• Islamic Militants Behead Seven Somali Christians

    By Robert Williams 
    CP Africa and Middle East Correspondent

    The beheadings may be linked to the Islamists’ failure to take Mogadishu after a 2-month-old offensive, said Mark Schroeder, a senior analyst at global intelligence company Stratfor. “Al-Shabab is reacting to a setback,” he told the Associated Press (AP).

    The U.S. considers al-Shabab a terrorist group with links to al-Qaida, which al-Shabab denies. The group controls much of Somalia and its fighters operate openly in the capital.

    Baidoa resident Madey Doyow, who spoke to members of the al-Shabab militia guarding the seven headless bodies, said the gunmen told him some of the executed men had links to pro-government militias.
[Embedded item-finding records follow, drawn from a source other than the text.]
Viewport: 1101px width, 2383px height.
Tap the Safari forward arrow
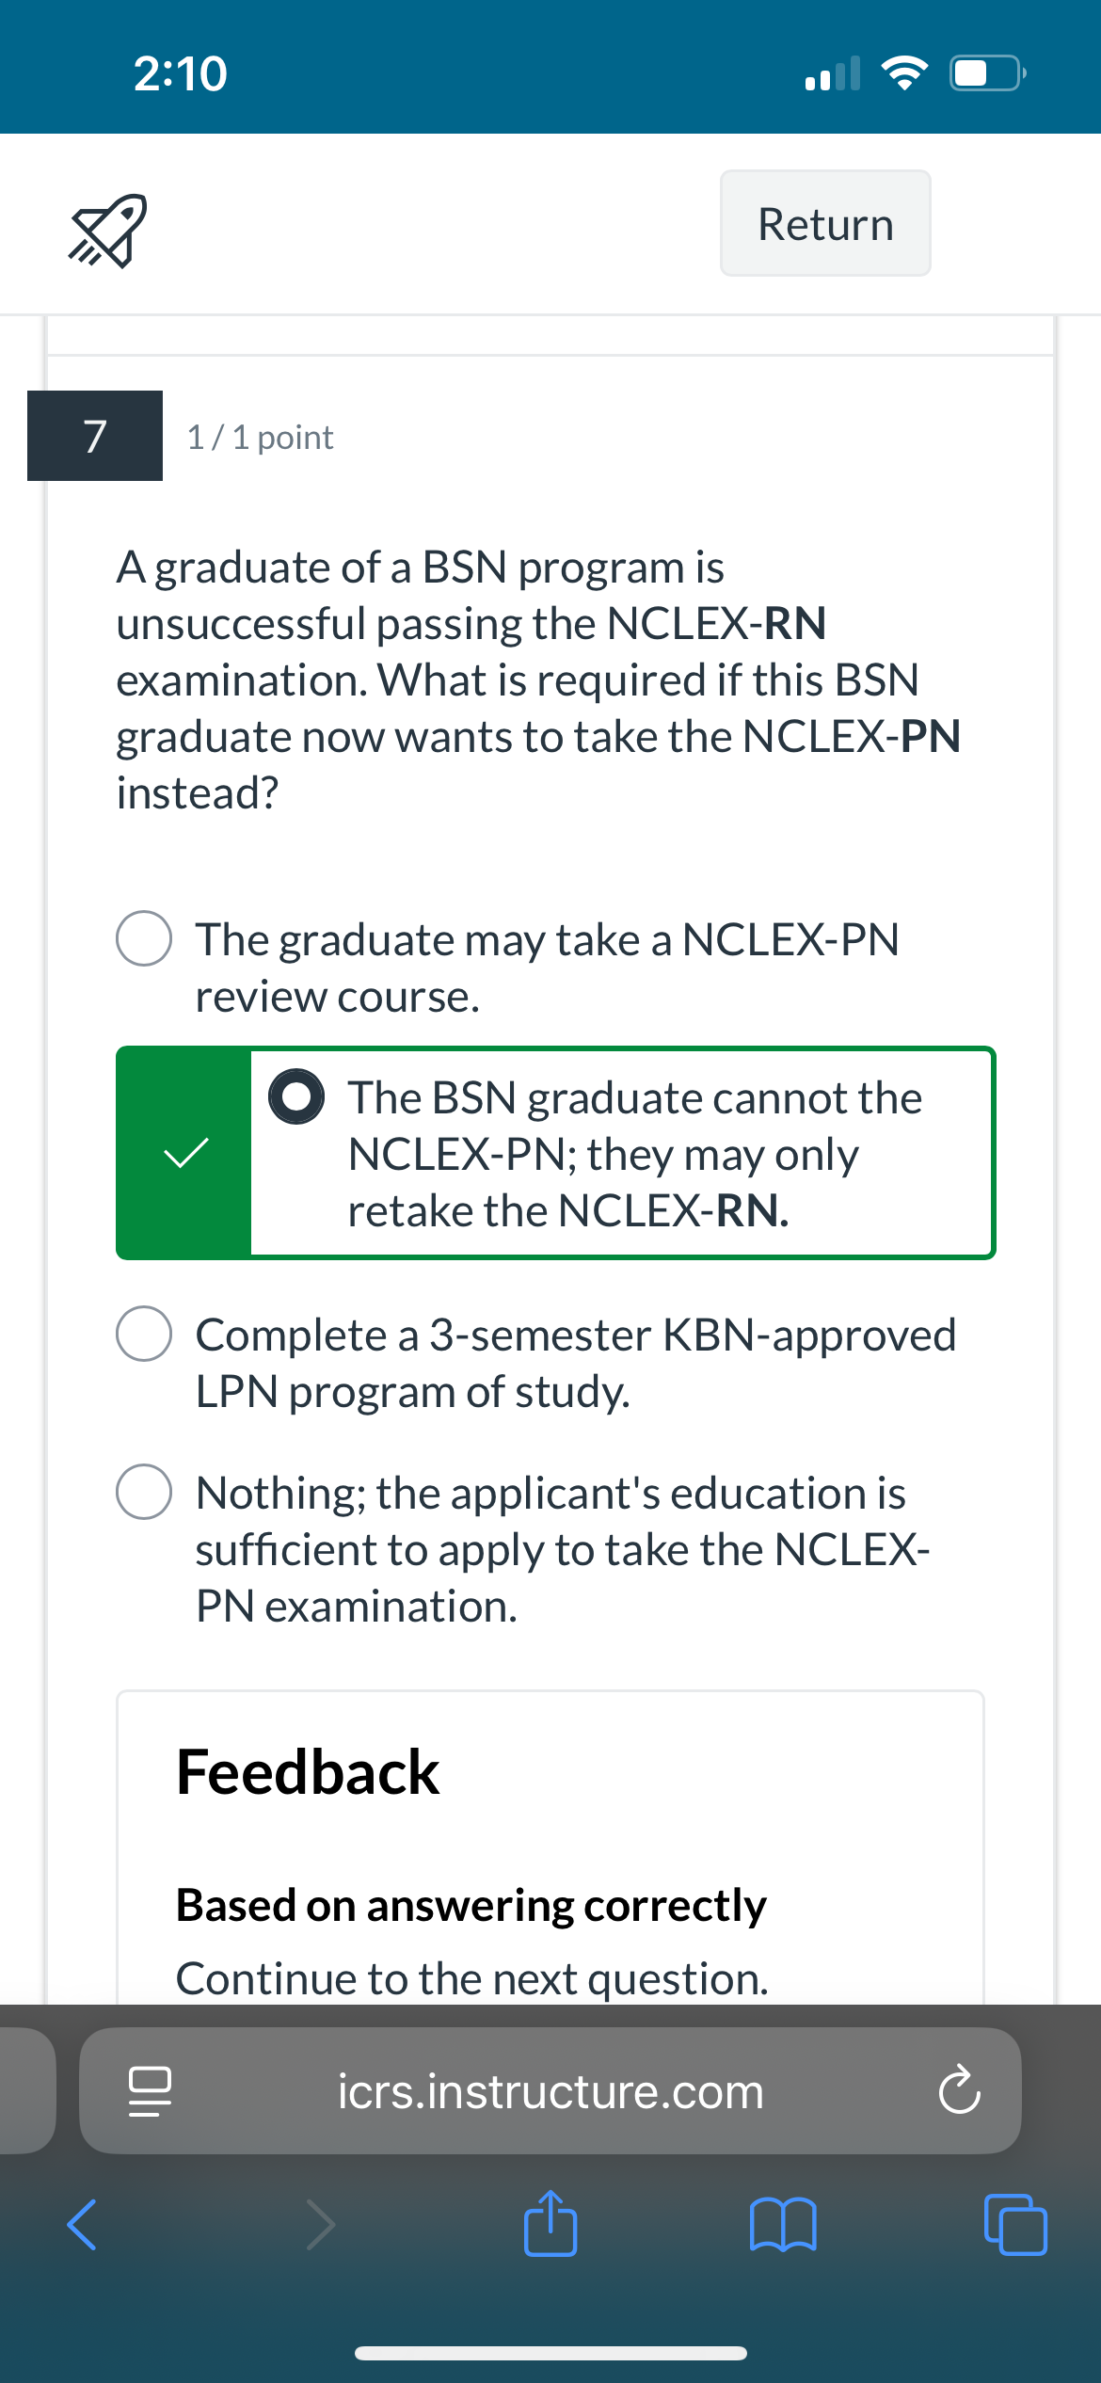pos(321,2225)
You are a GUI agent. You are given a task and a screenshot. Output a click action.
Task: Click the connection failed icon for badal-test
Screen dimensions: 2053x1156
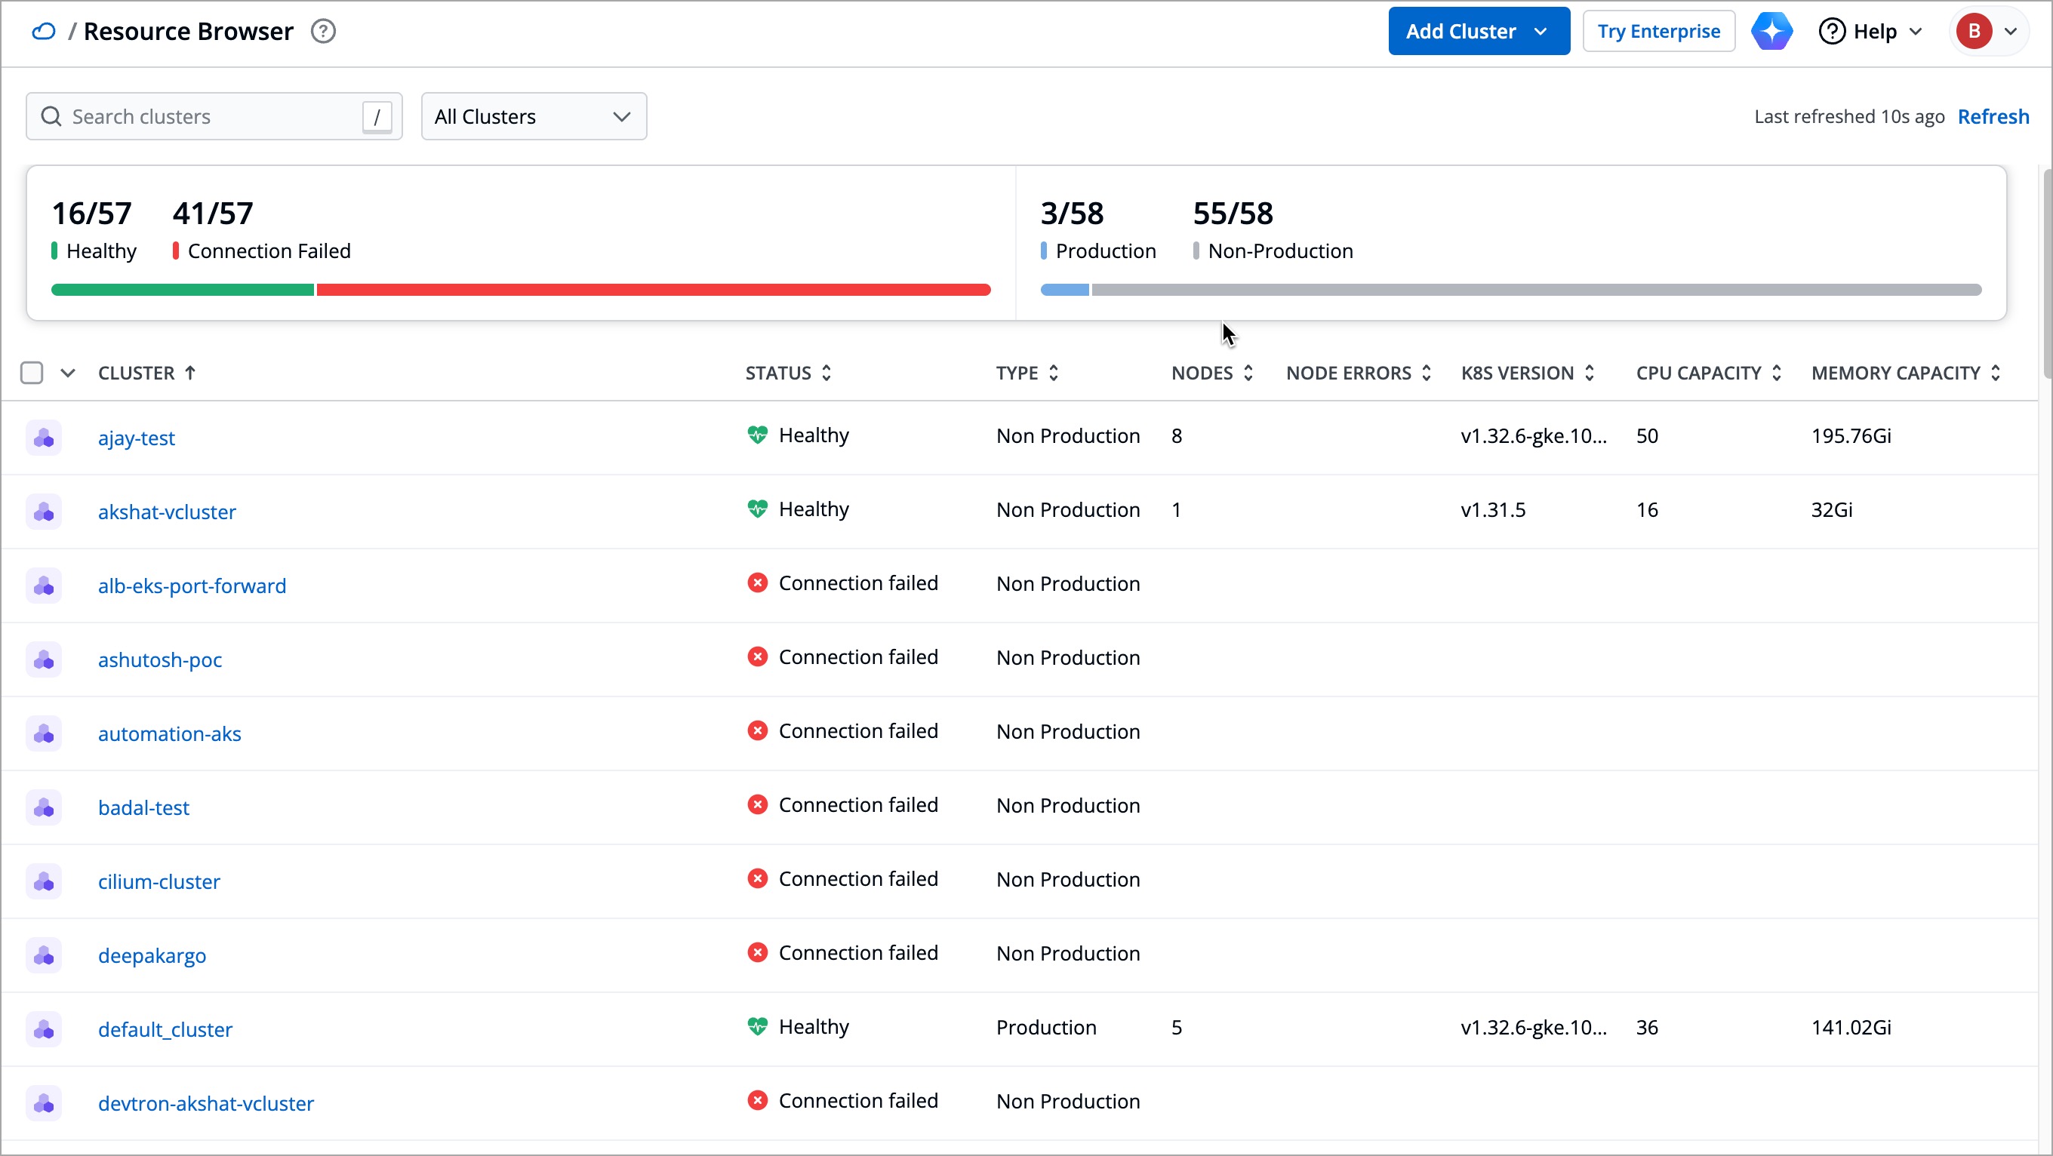click(757, 804)
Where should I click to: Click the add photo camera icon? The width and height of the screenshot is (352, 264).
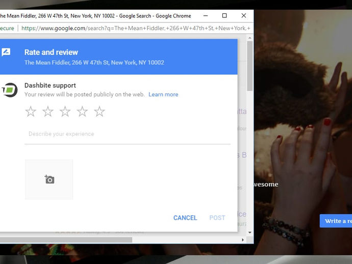pyautogui.click(x=49, y=179)
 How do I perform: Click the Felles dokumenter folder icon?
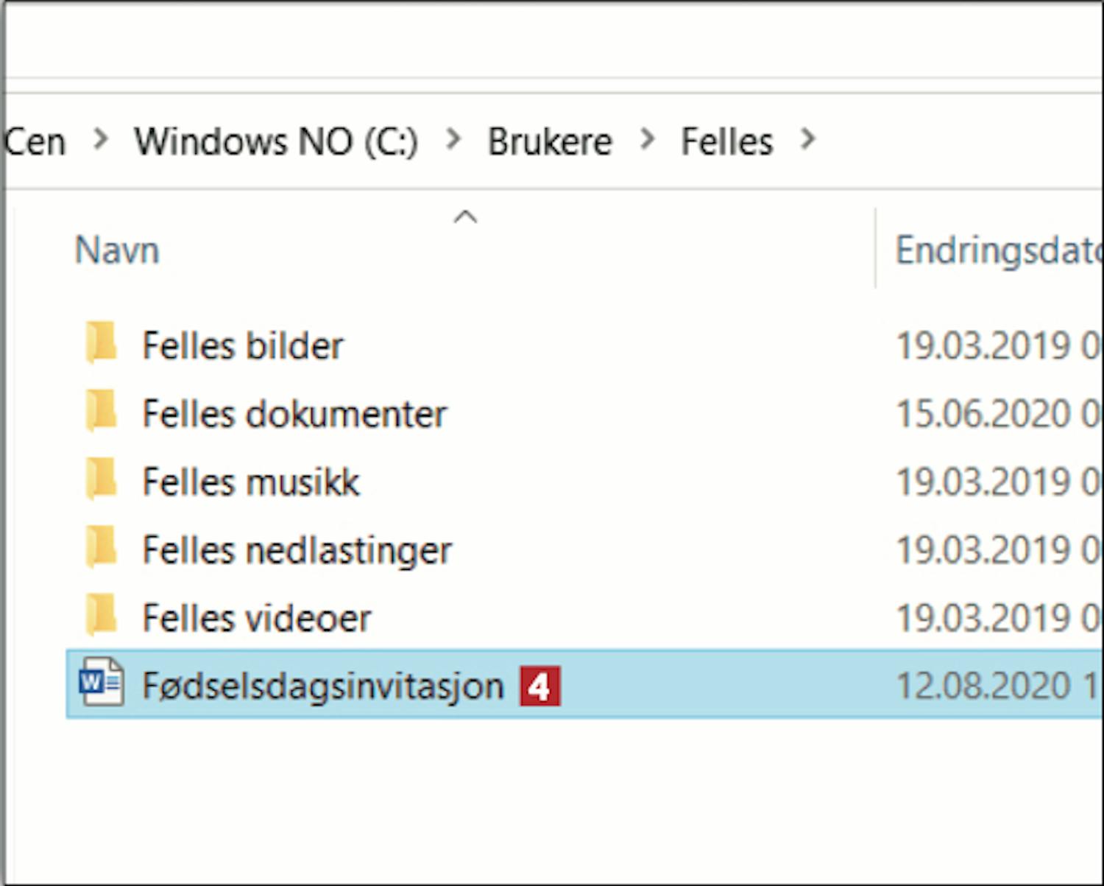click(101, 411)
    According to AP, Hawa, who wanted her full name withheld, was at the police station with six other families who had been informed a relative had been executed. She told The Associated Press that her brother had been missing for about 20 days after being abducted from his house by masked men, and that she had just been informed that he had been beheaded.

    Al-Shabab militia officials told her that the seven had been accused of either renouncing the Islamic religion or spying for the government, she said.

    Somalia’s last functioning government was overthrown in 1991, and since then the country has been fought over by packs of warlords.

    Somalia, the most eastern country in the Horn of Africa shares much of its border with Kenya and Ethiopia, two nations with strong percentage of Christians; its people used to practice a moderate Sufi Islam. But a more violent form of Islam having its roots in Saudi Arabia has taken roots lately.

    It is believed that many foreign fighters have come to assist the Islamic alliance who eventually seized the capital – Mogadishu in 2006 and much of the south and ruled for six months before being chased from power by the opposing forces.

    In the past year, the militants have reconquered key towns and swathes of the country, where they have carried out several whippings, amputations or executions.

    Open Doors estimates there is about 4,000 Christians out of a population of about 10 million people in the predominantly Muslim country. According to Jerry Dykstra, media relations coordinator at Open Doors USA, most of the Christians in the country are from a Muslim background, and because of their conversion these Christians face the double threat of being targets of random acts of violence as well as religious extremists.

    Somalia is ranked No. 5 this year in Open Doors’ World Watch List of countries with the worst records of Christian persecution. Somalia is ranked below North Korea, Saudi Arabia, Iran, and Afghanistan, respectively.

    Somalia has been a failed state for the last 18 years. The current U.N.-backed government, supported by 4,300 African Union peacekeepers, is struggling to maintain its control of a few blocks of the capital.

    Also in early May, the U.S. Commission on International Religious Freedom (USCIRF) recognized Somalia’s religious intolerance problem and placed it on the group’s watch list of countries that should be closely monitored for severe religious freedom violations.